Monash project could lead to phones printed on shirts

A new nanoscale laser technology being investigated by Monash University could lead to the creation of mobile phones so thin and flexible that they could be printed on clothing.

Researchers from the university’s Department of Electrical and Computer Systems Engineering have modelled the first ‘spaser’ (surface plasmon amplification by stimulated emission of radiation) to be made entirely from carbon.

Spasers, or nanoscale lasers, emit beams of light through the vibration of free electrons, in contrast to traditional lasers which use space-consuming electromagnetic wave emission.

They can be used as an alternative to transistors in devices such as microprocessors, memory and displays. The technology has the potential to overcome the current limitations on bandwidth and miniaturisation.

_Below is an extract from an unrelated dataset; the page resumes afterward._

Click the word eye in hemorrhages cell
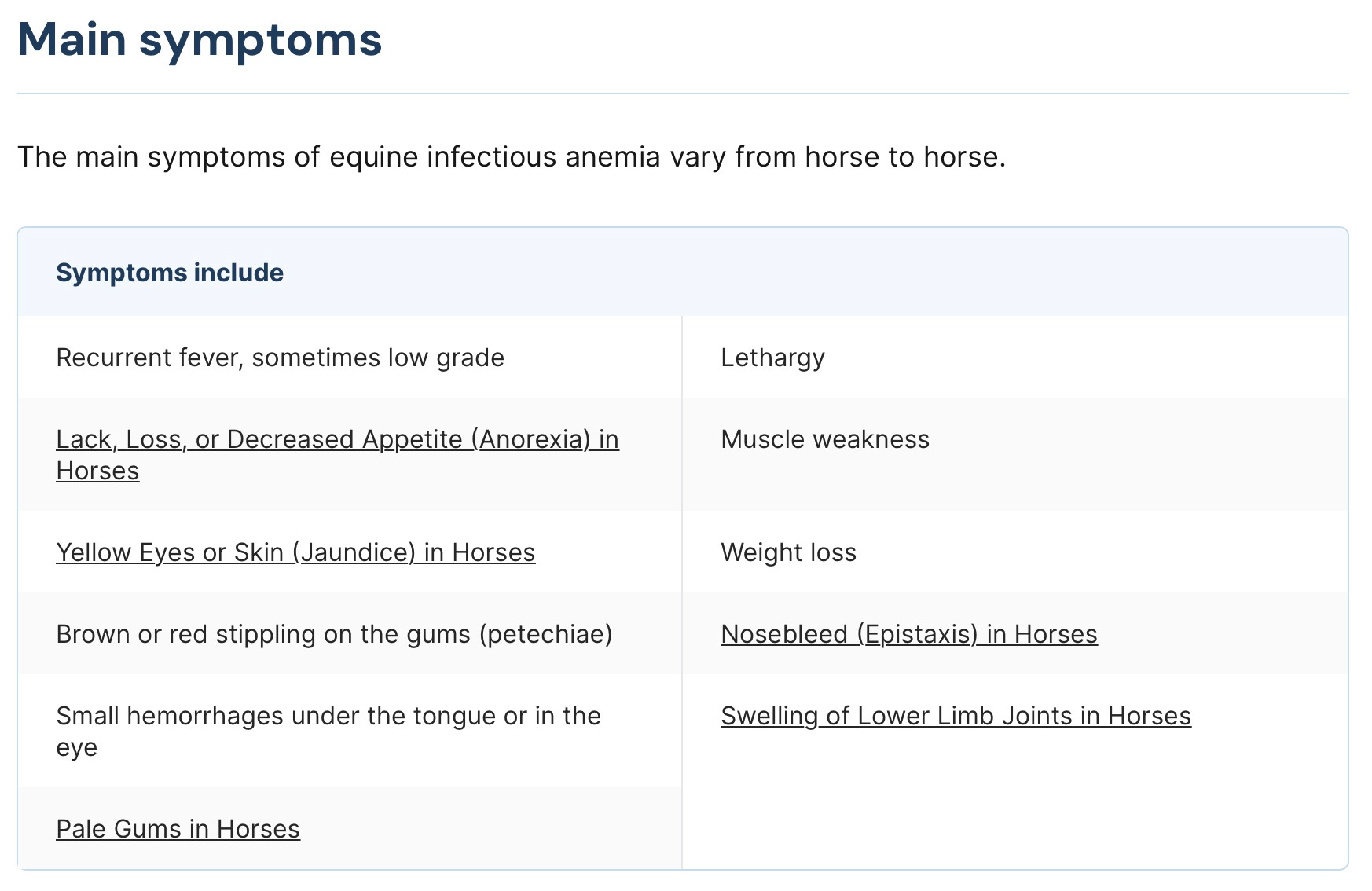Screen dimensions: 1372x891 (76, 747)
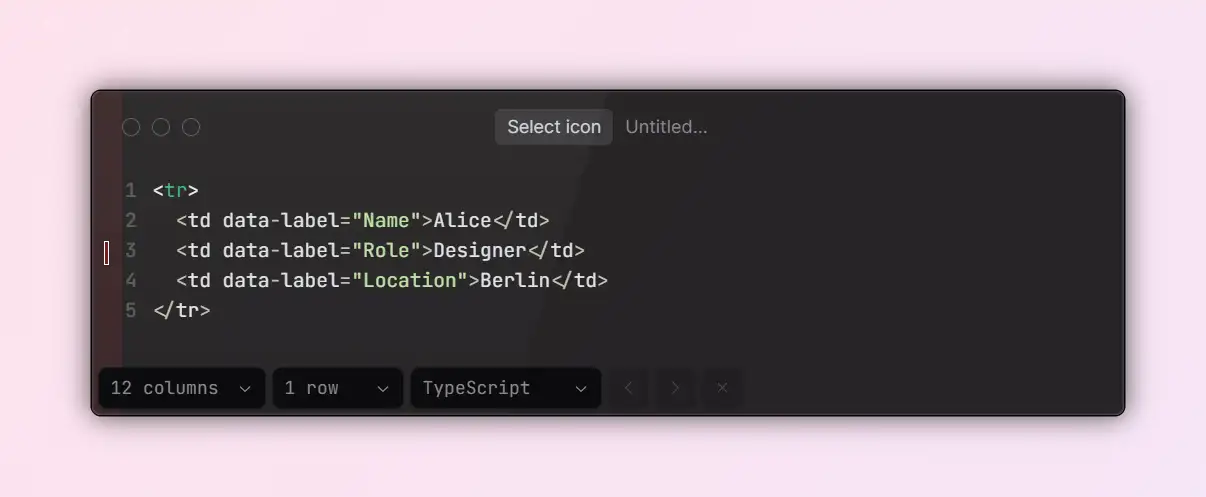Open the 1 row dropdown
Image resolution: width=1206 pixels, height=497 pixels.
[338, 388]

Spasers designed to date use gold or silver nanoparticles, whereas the researchers have designed their version using graphene and carbon nanotubes. PhD student and lead researcher Chanaka Rupasinghe said there are many potential advantages to using carbon.

“The use of carbon means our spaser would be more robust and flexible, would operate at high temperatures, and be eco-friendly,” he said. “Because of these properties, there is the possibility that in the future an extremely thin mobile phone could be printed on clothing.”

The project has provided the first demonstration that graphene and carbon nanotubes can interact and transfer energy to each other through light.

Chanaka said spasers also have potential in applications including cancer therapy, as they generate far stronger electric fields than those generated by illuminating metal nanoparticles by a laser.

“Scientists have already found ways to guide nanoparticles close to cancer cells. We can move graphene and carbon nanotubes following those techniques and use the high concentrate fields generated through the spasing phenomena to destroy individual cancer cells without harming the healthy cells in the body.”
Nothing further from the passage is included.